__Task statement__. Start the copy at the line containing "Image resolution: width=1031" and run it through the last line of the records. Repeat each line exactly; omit pictures.

------------------------------------------------------------------------

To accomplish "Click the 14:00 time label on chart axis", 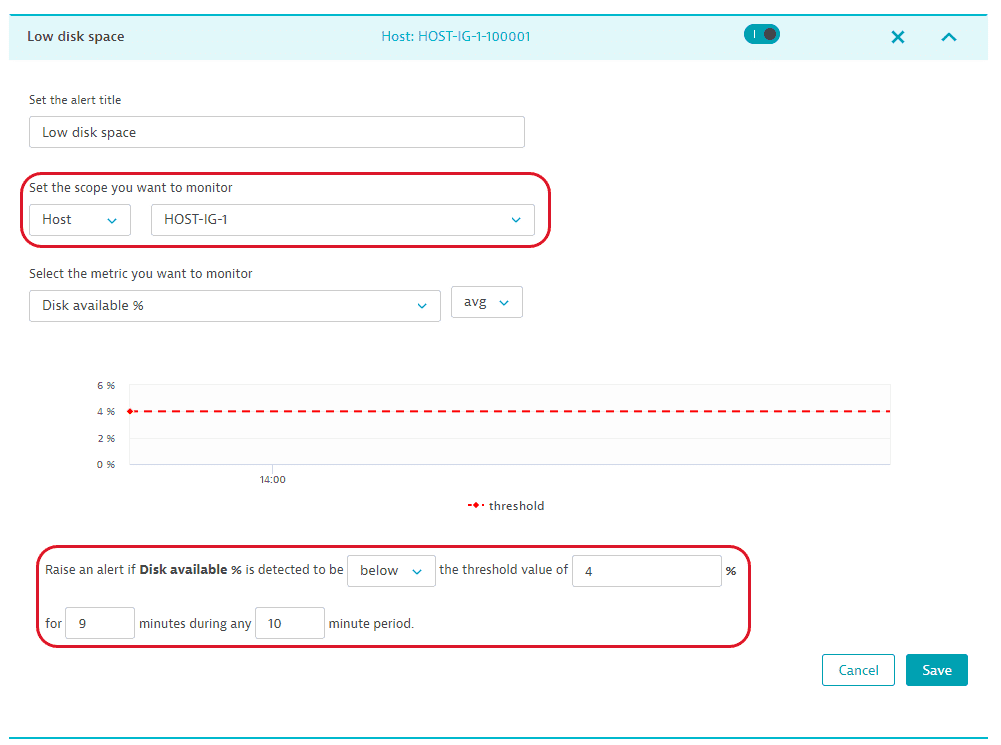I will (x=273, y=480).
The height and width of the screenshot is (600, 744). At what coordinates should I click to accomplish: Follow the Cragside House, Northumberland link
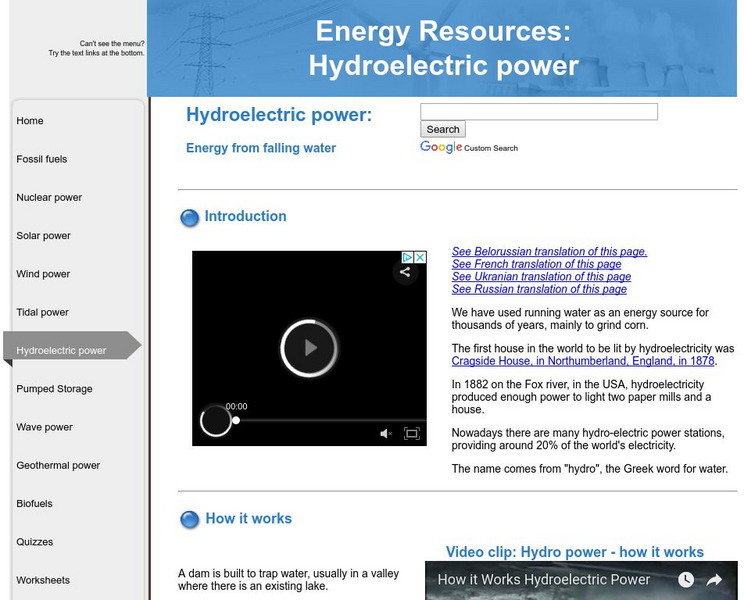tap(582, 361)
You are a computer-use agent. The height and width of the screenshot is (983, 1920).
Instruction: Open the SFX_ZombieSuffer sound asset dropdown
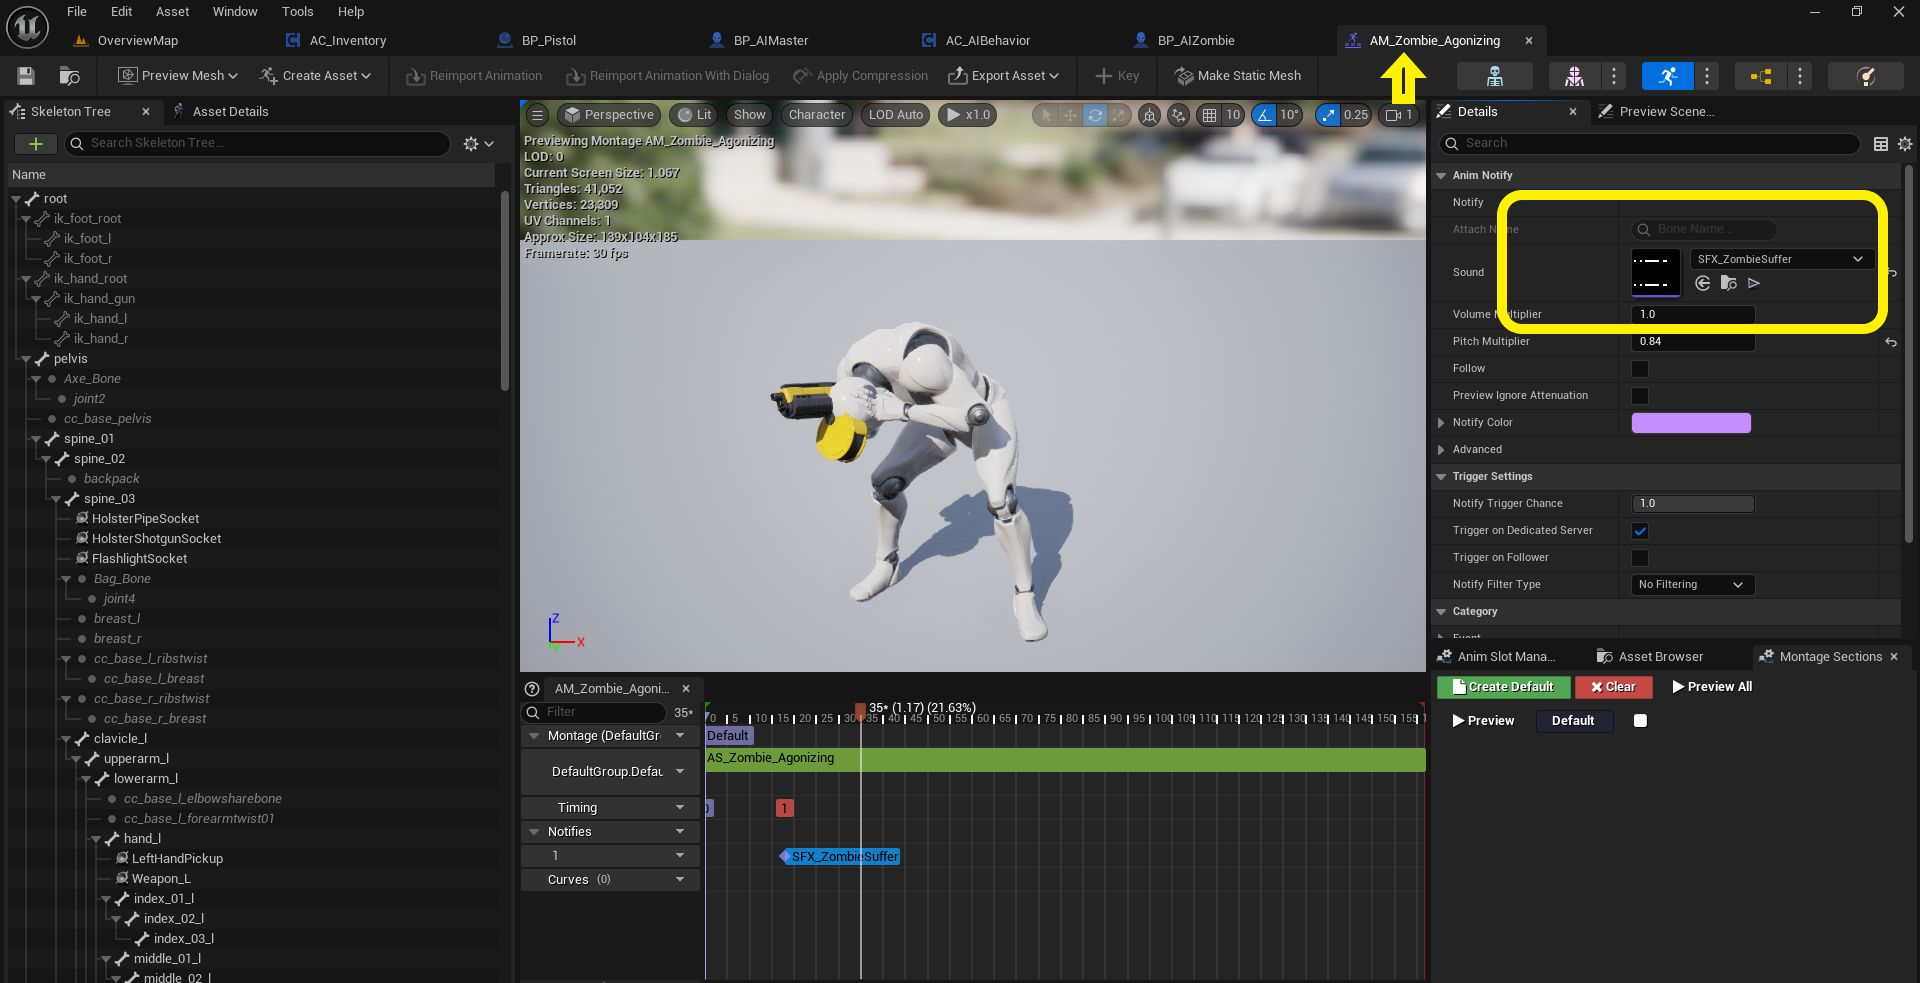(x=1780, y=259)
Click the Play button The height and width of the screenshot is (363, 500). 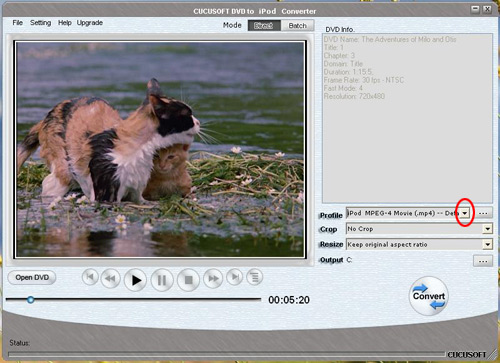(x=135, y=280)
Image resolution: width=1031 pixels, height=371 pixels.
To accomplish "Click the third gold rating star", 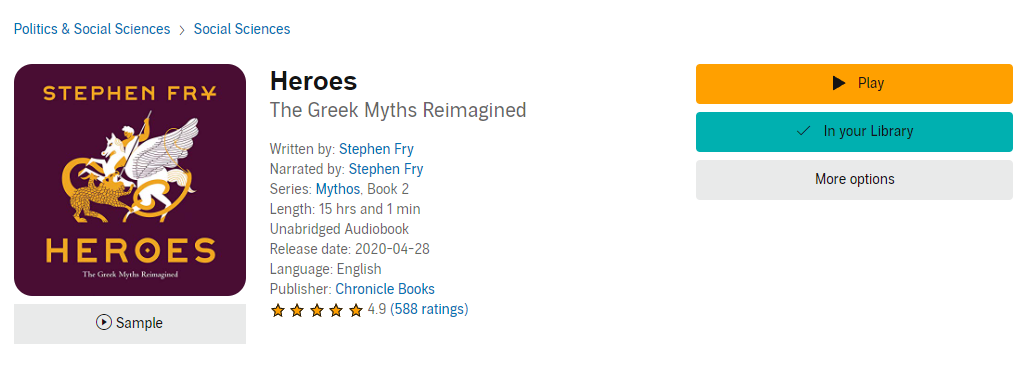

------------------------------------------------------------------------

__Completed task__.
Image resolution: width=1031 pixels, height=371 pixels.
To accomplish "Click the third gold rating star", 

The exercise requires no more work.